-
Notifications
You must be signed in to change notification settings - Fork 34
Setup and Running the code
Rajdeep Biswas edited this page Jun 11, 2020
·
1 revision
- Create a free Azure account. Refer: Azure Account or use an existing subscription.
- Create a storage account and a container. Refer: Create Blob Storage And Create Blob Container Note: You need to change the name of the Sink Blob Account Name and Sink Blob Container Name in the SparkRNotebook [Step01a_Setup] (https://github.com/microsoft/A-TALE-OF-THREE-CITIES/blob/master/dbc/Step01a_Setup.dbc) in Step 9
- Create a Shared Access Signature and copy the query string. Refer to the steps below.

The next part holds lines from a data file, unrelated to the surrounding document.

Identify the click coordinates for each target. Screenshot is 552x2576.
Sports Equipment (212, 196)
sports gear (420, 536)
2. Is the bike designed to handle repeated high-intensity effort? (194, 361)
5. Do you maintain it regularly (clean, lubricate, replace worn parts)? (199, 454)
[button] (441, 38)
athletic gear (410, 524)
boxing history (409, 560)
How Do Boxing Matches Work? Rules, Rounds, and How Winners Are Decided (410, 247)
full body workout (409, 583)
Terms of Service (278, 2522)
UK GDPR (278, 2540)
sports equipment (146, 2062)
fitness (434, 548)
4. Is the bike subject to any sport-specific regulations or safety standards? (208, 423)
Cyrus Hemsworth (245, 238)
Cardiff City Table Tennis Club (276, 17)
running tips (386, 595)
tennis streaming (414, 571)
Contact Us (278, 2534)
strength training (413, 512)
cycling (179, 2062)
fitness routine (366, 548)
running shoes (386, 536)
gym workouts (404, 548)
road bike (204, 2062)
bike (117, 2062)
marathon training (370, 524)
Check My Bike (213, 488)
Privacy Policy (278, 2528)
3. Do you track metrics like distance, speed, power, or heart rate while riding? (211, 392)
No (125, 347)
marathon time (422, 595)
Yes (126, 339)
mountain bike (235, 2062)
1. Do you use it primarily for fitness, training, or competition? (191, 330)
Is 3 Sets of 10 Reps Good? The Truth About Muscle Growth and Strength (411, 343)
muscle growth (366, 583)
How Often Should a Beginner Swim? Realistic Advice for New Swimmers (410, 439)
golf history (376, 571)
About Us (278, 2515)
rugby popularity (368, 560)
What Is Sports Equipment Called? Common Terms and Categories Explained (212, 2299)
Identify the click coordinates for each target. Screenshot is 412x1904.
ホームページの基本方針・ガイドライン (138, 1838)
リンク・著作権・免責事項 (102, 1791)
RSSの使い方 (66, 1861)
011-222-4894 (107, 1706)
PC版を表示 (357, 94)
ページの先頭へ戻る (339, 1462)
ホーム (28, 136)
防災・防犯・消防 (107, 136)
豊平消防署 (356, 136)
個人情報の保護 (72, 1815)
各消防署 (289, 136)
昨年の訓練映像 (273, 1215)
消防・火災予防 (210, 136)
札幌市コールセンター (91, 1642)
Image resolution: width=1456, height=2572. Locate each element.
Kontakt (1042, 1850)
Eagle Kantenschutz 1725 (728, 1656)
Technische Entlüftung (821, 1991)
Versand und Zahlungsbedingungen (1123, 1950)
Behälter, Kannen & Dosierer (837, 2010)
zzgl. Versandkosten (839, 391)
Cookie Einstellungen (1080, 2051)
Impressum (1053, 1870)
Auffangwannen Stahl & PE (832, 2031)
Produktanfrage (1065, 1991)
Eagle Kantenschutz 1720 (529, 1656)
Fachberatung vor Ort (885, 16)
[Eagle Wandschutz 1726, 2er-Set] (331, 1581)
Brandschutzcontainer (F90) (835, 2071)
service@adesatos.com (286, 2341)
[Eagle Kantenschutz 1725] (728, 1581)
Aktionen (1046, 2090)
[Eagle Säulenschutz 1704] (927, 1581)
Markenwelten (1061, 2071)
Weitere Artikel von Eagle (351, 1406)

More information here: Create SAS token
- From Azure portal create a key vault and then create a secret with the sas token retrieved from previous step. Refer Create Azure KeyVault
- Create a Azure databricks workspace and a spark cluster.
Refer: Create Azure Databricks workspace and cluster
- Create an Azure Key Vault backed secret scope (note that you should have contributor access on the KeyVault instance).
Refer: Azure Key Vault backed secret scope
- Load the requisite libraries in the azure databricks spark cluster.
Refer: Install Libraries
Please find the list of libraries in the image below:
- Import the dbc archive using the link https://github.com/microsoft/A-TALE-OF-THREE-CITIES/blob/master/dbc/all_dbc_archive/311_Analytics_OpenSource.dbc
Refer: Import notebook
- Update and validate the Sink configuration section (Line 8 to 12 in Cmd 3 section) and copy paste the value of the source sas token from line 6 in Step01a_Setup in your Azure databricks workspace.
- Start running the sample from Step02a_Data_Wrangling in your Azure databricks workspace.